İSLÂM BİRLİĞİ NEDİR?

İslâm Birliği, bütün yeryüzündeki Müslümanların arasında birlik, beraberlik ve dayanışmayı tesis ederek İslâm’ın toplumların iktisadî, siyasî, sosyal ve kültürel her alanına hâkim olmasını amaçlayan bir fikirdir. Batı karşısında geri kalmışlıktan kurtulmak amacına yönelik bir çözüm arayışı olarak on dokuzuncu yüzyılın ikinci yarısından itibaren Osmanlı,Hindistan ve Mısır aydınları tarafından yüksek sesle ve yeniden dile getirilmeye ve tartışılmaya başlanmıştır.
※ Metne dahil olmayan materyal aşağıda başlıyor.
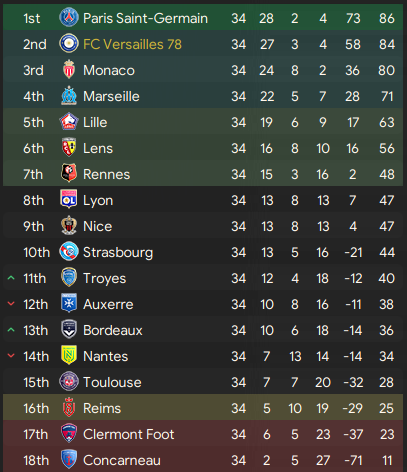Click the Lille club crest
Screen dimensions: 407x472
pos(69,122)
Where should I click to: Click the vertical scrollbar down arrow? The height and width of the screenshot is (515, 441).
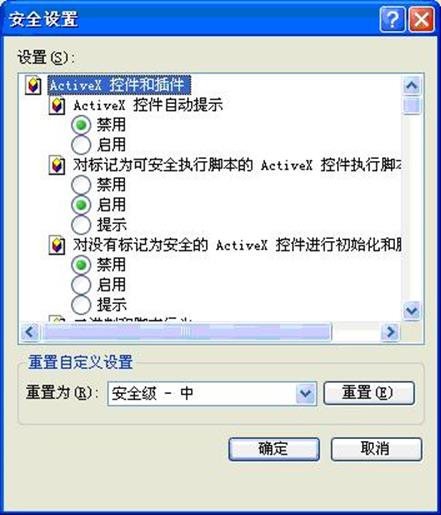(412, 311)
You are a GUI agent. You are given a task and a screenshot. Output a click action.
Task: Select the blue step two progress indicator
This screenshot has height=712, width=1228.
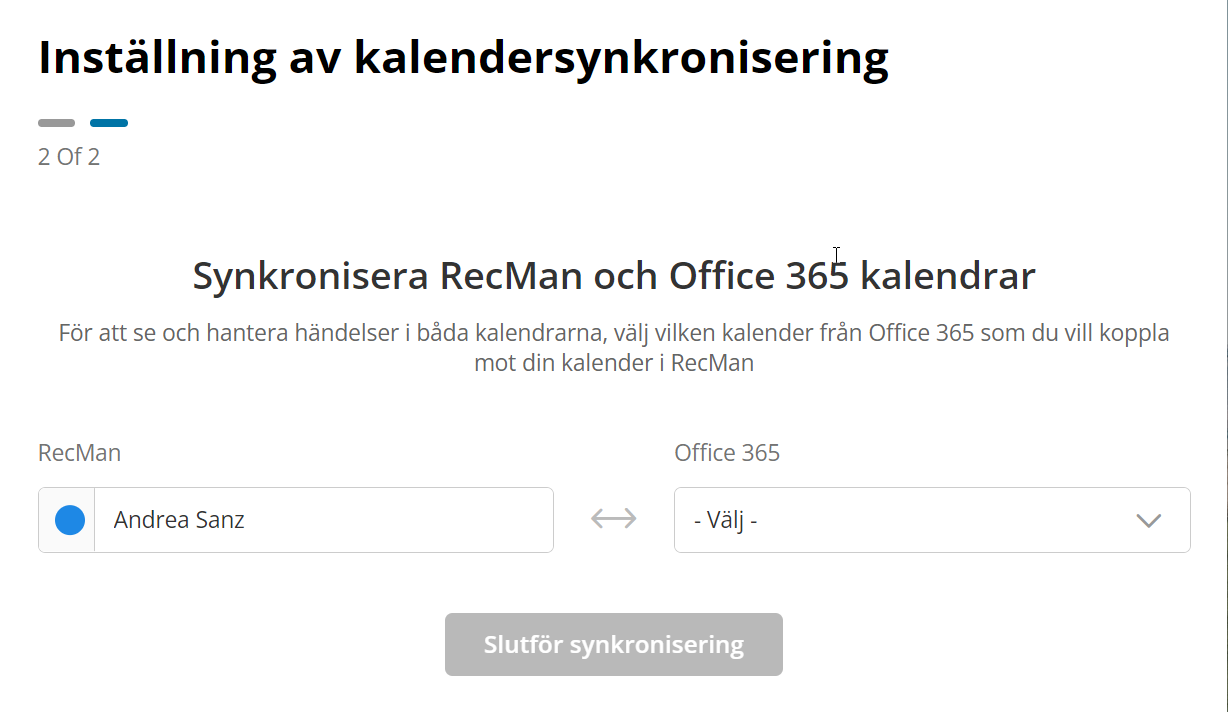109,123
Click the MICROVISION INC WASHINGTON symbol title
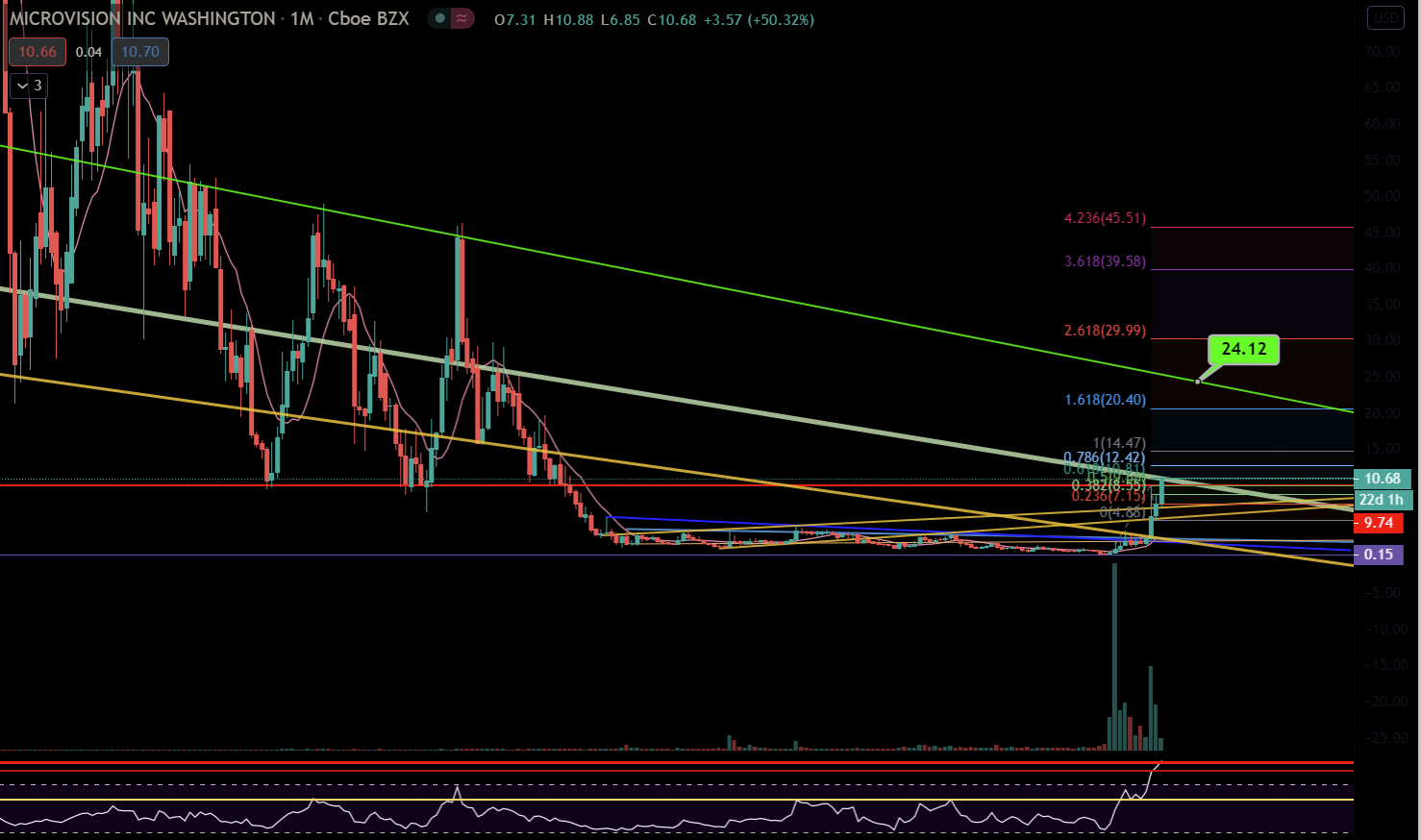 click(x=142, y=19)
Bu fikir, özetle; İslâmiyet’in modern gelişmeler karşısında insanın dünyaya bakışını tayin edecek, hayatın her alanına hâkim kılınabilecek evrensel bir siyasî ve sosyal muhtevaya sahip, bütün Müslümanları kardeş olarak algılayan bir din olduğundan hareketle İslâm Birliği’ni öngören tezlere dayanmaktadır.

Son yıllarda Irak, Afganistan, Filistin gibi birçok İslâm ülkesinin Batılı sömürücüler tarafından çeşitli işgallere ve saldırılara maruz kalması, İslâm’ın mamur beldelerinin çiğnenerek binlerce masum Müslüman’ın katledilmesi; toplumumuzda da terör kaynaklıolayların artması ve bir dizi olumsuz gelişmelerin yaşanması İslâm Birliği idealinin sosyolojik olarak yeniden ciddî bir şekilde gündemimize taşınmasına neden olmuştur. Teorik olarak İslâm dünyasının geleceği açısından büyük öneme sahip olan İslâm Birliği düşüncesinin pratik alanları düşünüldüğünde fikrî, siyasî, ahlakî, sosyal ve kültürel birçok alanda içeride ve dışarıda önemli engelleri vardır. Önemine binaen bu engeller iç hastalıklar ve dış faktörler halinde ayrı bölümler halinde incelenmiştir.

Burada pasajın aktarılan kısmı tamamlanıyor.